Offsite backup offsite: a necessity for everybody

Like a bolt from the blu: on a Saturday morning or maybe in the evening during the week. A client calls and says that a disk of a server has failed and can't retrieve data. You've repeated a thousand times to that client that his habit of *not* doing a backup was a problem for sure, but he always dismissed the argument with a grin and told that listening to the same song of yours was just a hassle.

And now, what will you reply? What can you say in front of phrases like "What we do now? I've lost the whole data of my company! I need to retrieve everything right now, I can't wait. I really depend upon that data." The first instinct would be to have him go and get.. you know it.

The reply that might seem the most appropriate perhaps is "There is little left to do. Regardless of my numerous advice on the need of having a precise backup strategy, nothing has been done." This reply is politically correct, but it hides a touch of powerlessness and, up to a certain degree, it can be an admission of guilty or a way to leave all the responsibilities on the client himself. Saying to a client that is already tense for the loss of data that "it's your fault" is no way a winning strategy.

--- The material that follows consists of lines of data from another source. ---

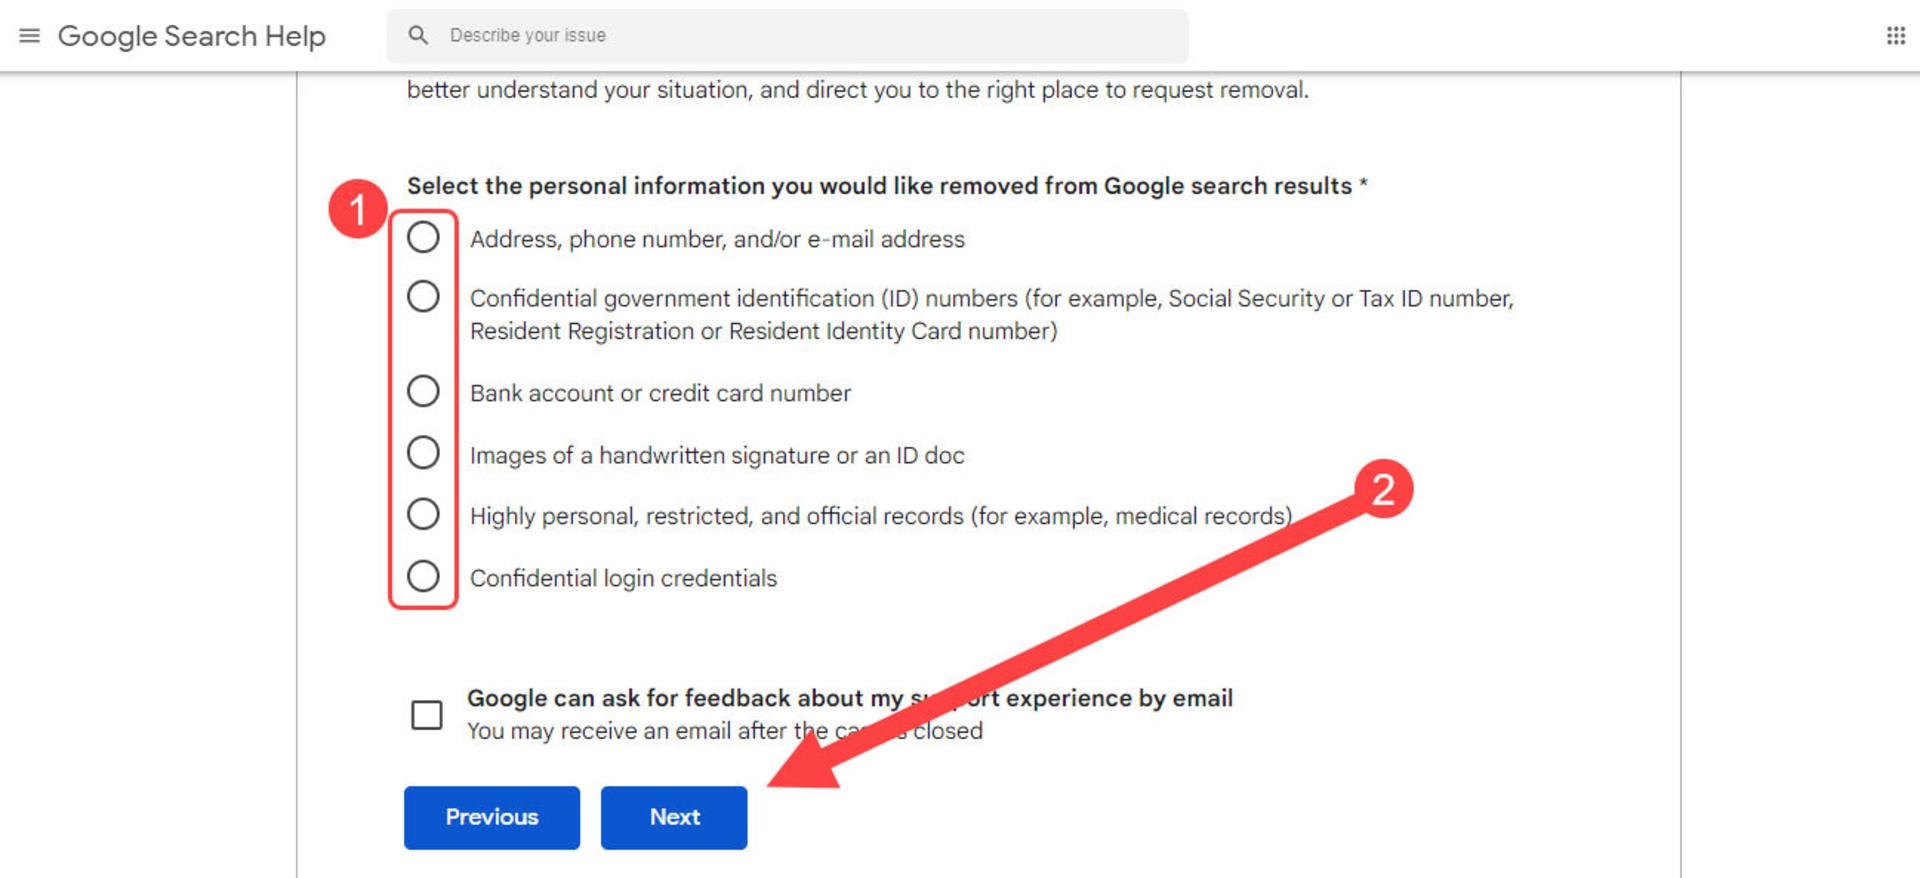Screen dimensions: 1920x878
Task: Click the Previous button
Action: pyautogui.click(x=492, y=817)
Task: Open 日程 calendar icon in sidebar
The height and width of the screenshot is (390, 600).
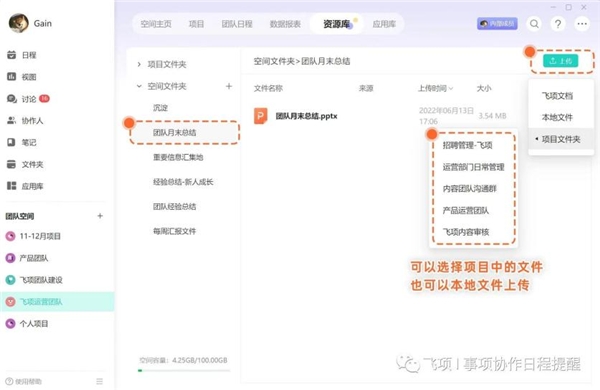Action: (x=11, y=55)
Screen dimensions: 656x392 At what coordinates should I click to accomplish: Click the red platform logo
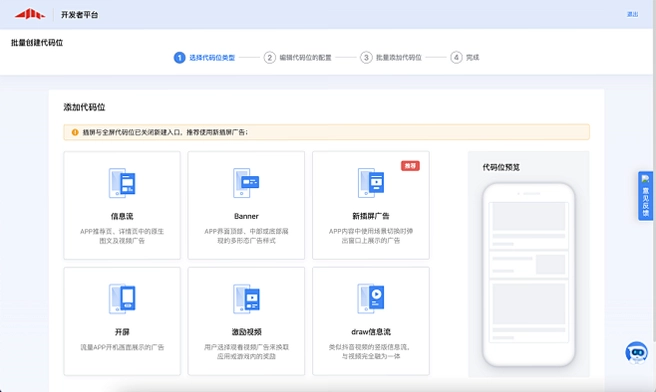[30, 14]
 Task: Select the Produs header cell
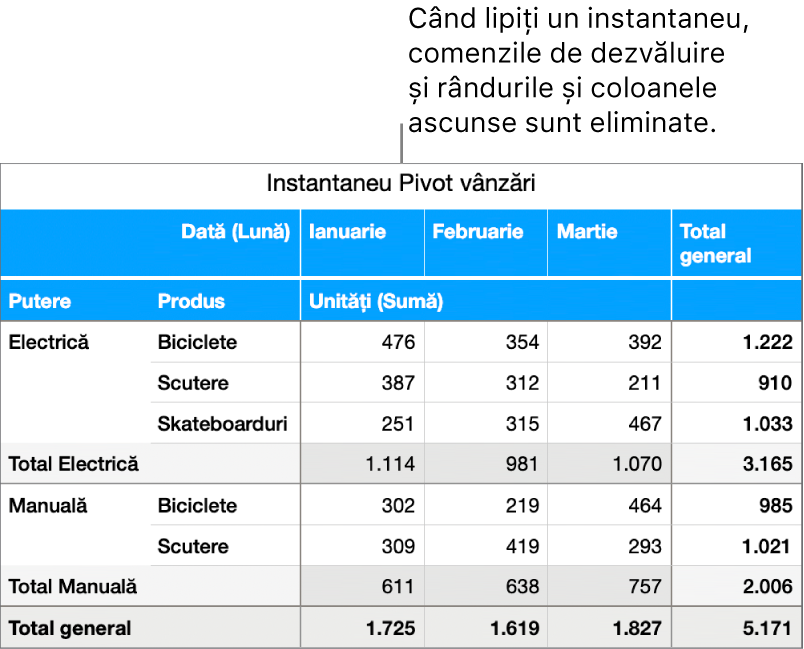point(191,301)
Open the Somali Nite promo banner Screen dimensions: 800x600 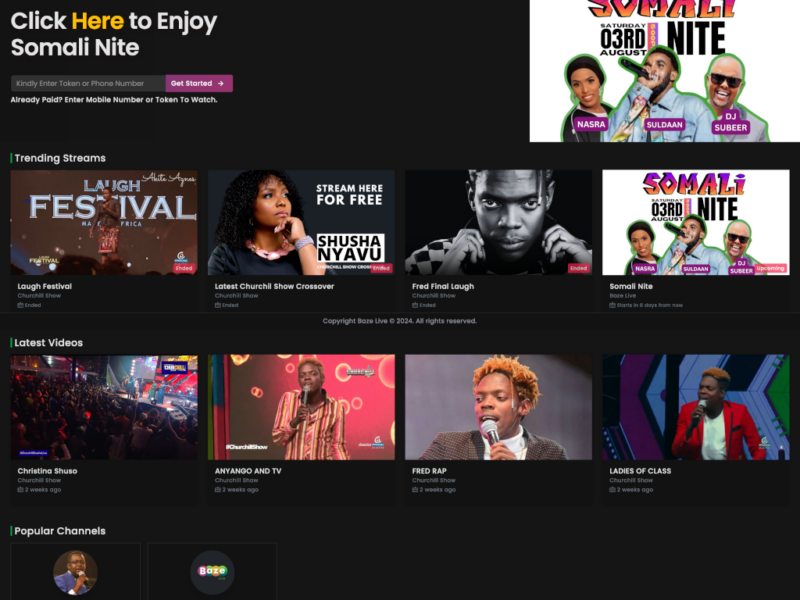664,70
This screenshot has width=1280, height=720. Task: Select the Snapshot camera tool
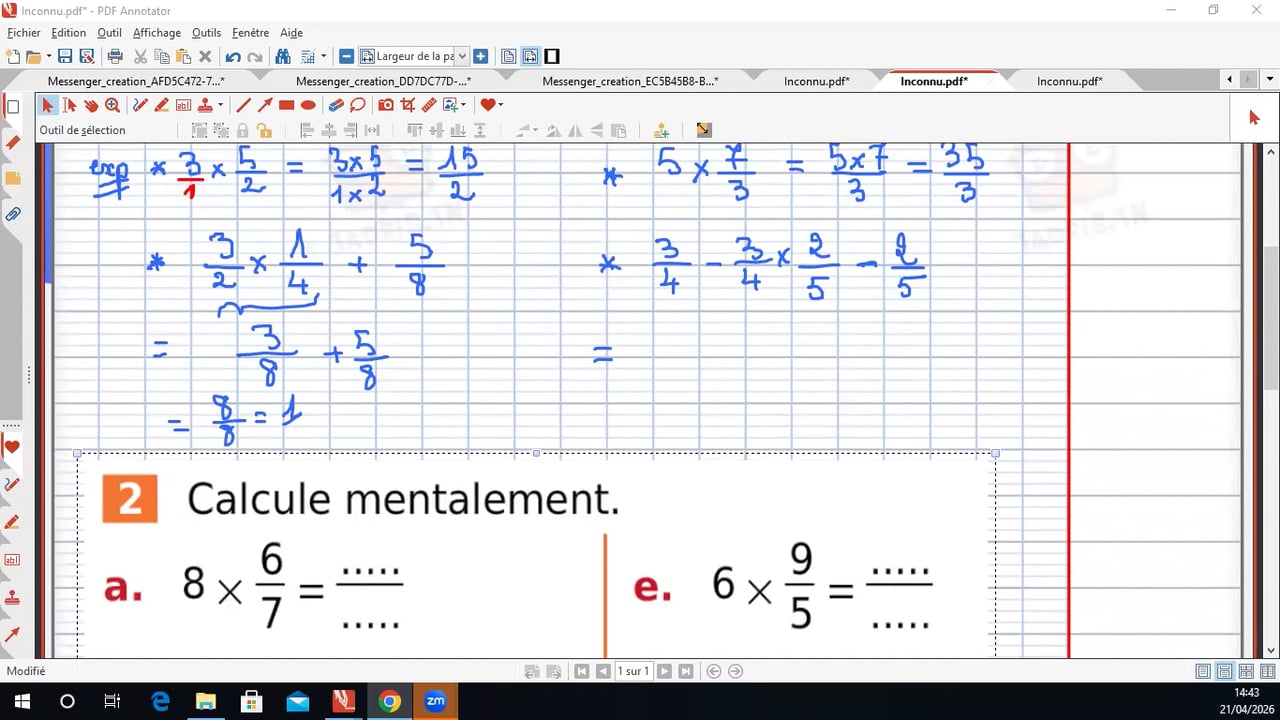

Perhaps you might give a little bit of a chance and suppose an optimistic scenario where data is retrieved, but if the outcome is negative or requires an expensive intervention, then you'll just shift of a couple of hours the final moment of disappointment and anger.

All in all, whatever you reply the client - unless you have a "Back to the Future" DeLorean - you'll get him mad.

A frequent reason that makes a client to change the IT partner is about losing data of a data server, of a NAS or of an email server.

Wrong habits

Small and medium companies often use backup systems that are not appropriate and adopt Disaster Recovery strategies that are just sketched out or completely useless.
Let's see which systems are often adopted.

Obsolete but still widespread: tape backup

Even though the technology is quite obsolete, many companies still use tape backup; however, tape backups have several problems: data restore takes a lot of time, sometimes there is no option for a partial restore and tapes themselves get degraded as time passes by. It's quite common to discover that a backup is not consistent because of the damaged tapes (which aren't 'rotated' with the proper frequency, but the same ones are used). Tapes can be efficient if part of wider and complex backup strategy.

One of the main worries about this technology is the need of human intervention: tapes -in general- must be changed every day and often times this is a secretary's duty, who assign a low priority for this job. There is no proper absence management in several cases: if the secretary, or the responsible for this job, is ill or not present, it must be clear who is in charge of changing tapes. Experience however teaches that a backup system that relies only on the responsibility of a person cannot be considered adequate.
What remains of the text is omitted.